*Try it:* Would you reproduce all of the entries exactly?
· · · · · · ·
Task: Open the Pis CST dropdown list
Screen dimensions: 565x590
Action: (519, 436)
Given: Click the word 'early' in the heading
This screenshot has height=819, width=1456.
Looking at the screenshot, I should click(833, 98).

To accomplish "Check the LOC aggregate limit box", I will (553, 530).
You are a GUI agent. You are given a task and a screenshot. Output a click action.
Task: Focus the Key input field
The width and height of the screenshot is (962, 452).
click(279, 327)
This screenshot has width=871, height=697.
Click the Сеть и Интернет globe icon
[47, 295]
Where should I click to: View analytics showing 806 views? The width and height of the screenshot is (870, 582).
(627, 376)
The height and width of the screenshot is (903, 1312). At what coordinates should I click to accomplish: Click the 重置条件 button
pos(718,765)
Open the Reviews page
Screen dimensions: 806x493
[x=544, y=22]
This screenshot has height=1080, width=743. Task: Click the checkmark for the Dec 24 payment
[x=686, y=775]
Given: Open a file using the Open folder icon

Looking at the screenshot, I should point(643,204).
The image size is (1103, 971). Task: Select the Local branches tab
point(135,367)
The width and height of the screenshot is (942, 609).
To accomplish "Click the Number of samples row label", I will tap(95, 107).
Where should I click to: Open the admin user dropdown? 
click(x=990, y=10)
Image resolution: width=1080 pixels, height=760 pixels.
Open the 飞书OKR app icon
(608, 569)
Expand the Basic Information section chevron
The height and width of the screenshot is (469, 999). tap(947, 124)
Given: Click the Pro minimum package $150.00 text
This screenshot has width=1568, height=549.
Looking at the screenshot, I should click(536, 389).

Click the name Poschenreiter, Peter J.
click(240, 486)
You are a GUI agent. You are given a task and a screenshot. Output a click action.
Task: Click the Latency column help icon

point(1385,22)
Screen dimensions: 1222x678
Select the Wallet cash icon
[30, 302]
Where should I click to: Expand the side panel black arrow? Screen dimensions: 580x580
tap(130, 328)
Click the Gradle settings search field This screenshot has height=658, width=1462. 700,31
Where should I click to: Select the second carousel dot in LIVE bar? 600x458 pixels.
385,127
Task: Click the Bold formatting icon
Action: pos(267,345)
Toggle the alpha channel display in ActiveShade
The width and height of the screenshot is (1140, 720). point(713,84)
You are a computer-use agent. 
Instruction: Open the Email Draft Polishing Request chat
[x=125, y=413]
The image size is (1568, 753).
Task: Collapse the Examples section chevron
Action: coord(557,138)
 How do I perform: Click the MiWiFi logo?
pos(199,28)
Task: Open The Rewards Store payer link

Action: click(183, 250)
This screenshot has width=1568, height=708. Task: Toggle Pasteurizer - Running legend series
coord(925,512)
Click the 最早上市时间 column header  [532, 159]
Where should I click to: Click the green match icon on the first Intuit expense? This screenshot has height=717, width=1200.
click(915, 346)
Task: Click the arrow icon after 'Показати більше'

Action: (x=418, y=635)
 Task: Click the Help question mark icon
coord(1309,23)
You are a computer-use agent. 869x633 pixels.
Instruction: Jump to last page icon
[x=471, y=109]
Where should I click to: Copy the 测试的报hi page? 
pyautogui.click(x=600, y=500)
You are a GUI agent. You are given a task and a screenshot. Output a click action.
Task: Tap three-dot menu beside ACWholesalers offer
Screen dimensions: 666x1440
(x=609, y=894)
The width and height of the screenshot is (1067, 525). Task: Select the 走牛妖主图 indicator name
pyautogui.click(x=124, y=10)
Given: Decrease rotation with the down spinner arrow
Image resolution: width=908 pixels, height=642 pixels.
· · · · · · ·
*Answer to the exercise:*
Task: Open the Pis CST dropdown list
Screen dimensions: 565x590
Action: (519, 436)
Given: Click the word 'early' in the heading
This screenshot has height=819, width=1456.
Looking at the screenshot, I should click(833, 98).

To accomplish "Check the LOC aggregate limit box", I will (553, 530).
You are a GUI agent. You are given a task and a screenshot. Output a click action.
Task: Focus the Key input field
The width and height of the screenshot is (962, 452).
click(279, 327)
This screenshot has width=871, height=697.
Click the Сеть и Интернет globe icon
[47, 295]
Where should I click to: View analytics showing 806 views? The width and height of the screenshot is (870, 582).
(627, 376)
The height and width of the screenshot is (903, 1312). At what coordinates should I click to accomplish: Click the 重置条件 button
pos(718,765)
Open the Reviews page
Screen dimensions: 806x493
[x=544, y=22]
This screenshot has height=1080, width=743. Task: Click the checkmark for the Dec 24 payment
[x=686, y=775]
Given: Open a file using the Open folder icon

Looking at the screenshot, I should point(643,204).
The image size is (1103, 971). Task: Select the Local branches tab
point(135,367)
The width and height of the screenshot is (942, 609).
To accomplish "Click the Number of samples row label", I will tap(95, 107).
Where should I click to: Open the admin user dropdown? 
click(x=990, y=10)
Image resolution: width=1080 pixels, height=760 pixels.
Open the 飞书OKR app icon
(608, 569)
Expand the Basic Information section chevron
The height and width of the screenshot is (469, 999). tap(947, 124)
Given: Click the Pro minimum package $150.00 text
This screenshot has width=1568, height=549.
Looking at the screenshot, I should click(536, 389).

Click the name Poschenreiter, Peter J.
click(240, 486)
You are a GUI agent. You are given a task and a screenshot. Output a click action.
Task: Click the Latency column help icon

point(1385,22)
Screen dimensions: 1222x678
Select the Wallet cash icon
[30, 302]
Where should I click to: Expand the side panel black arrow? Screen dimensions: 580x580
tap(130, 328)
Click the Gradle settings search field This screenshot has height=658, width=1462. 700,31
Where should I click to: Select the second carousel dot in LIVE bar? 600x458 pixels.
385,127
Task: Click the Bold formatting icon
Action: pos(267,345)
Toggle the alpha channel display in ActiveShade
The width and height of the screenshot is (1140, 720). point(713,84)
You are a computer-use agent. 
Instruction: Open the Email Draft Polishing Request chat
[x=125, y=413]
The image size is (1568, 753).
Task: Collapse the Examples section chevron
Action: coord(557,138)
 How do I perform: Click the MiWiFi logo?
pos(199,28)
Task: Open The Rewards Store payer link

Action: click(183, 250)
This screenshot has width=1568, height=708. Task: Toggle Pasteurizer - Running legend series
coord(925,512)
Click the 最早上市时间 column header  [532, 159]
Where should I click to: Click the green match icon on the first Intuit expense? This screenshot has height=717, width=1200.
click(915, 346)
Task: Click the arrow icon after 'Показати більше'

Action: (x=418, y=635)
 Task: Click the Help question mark icon
coord(1309,23)
You are a computer-use agent. 869x633 pixels.
Instruction: Jump to last page icon
[x=471, y=109]
Where should I click to: Copy the 测试的报hi page? 
pyautogui.click(x=600, y=500)
You are a GUI agent. You are given a task and a screenshot. Output a click action.
Task: Tap three-dot menu beside ACWholesalers offer
Screen dimensions: 666x1440
(x=609, y=894)
The width and height of the screenshot is (1067, 525). Task: Select the 走牛妖主图 indicator name
pyautogui.click(x=124, y=10)
Given: Decrease rotation with the down spinner arrow
Image resolution: width=908 pixels, height=642 pixels.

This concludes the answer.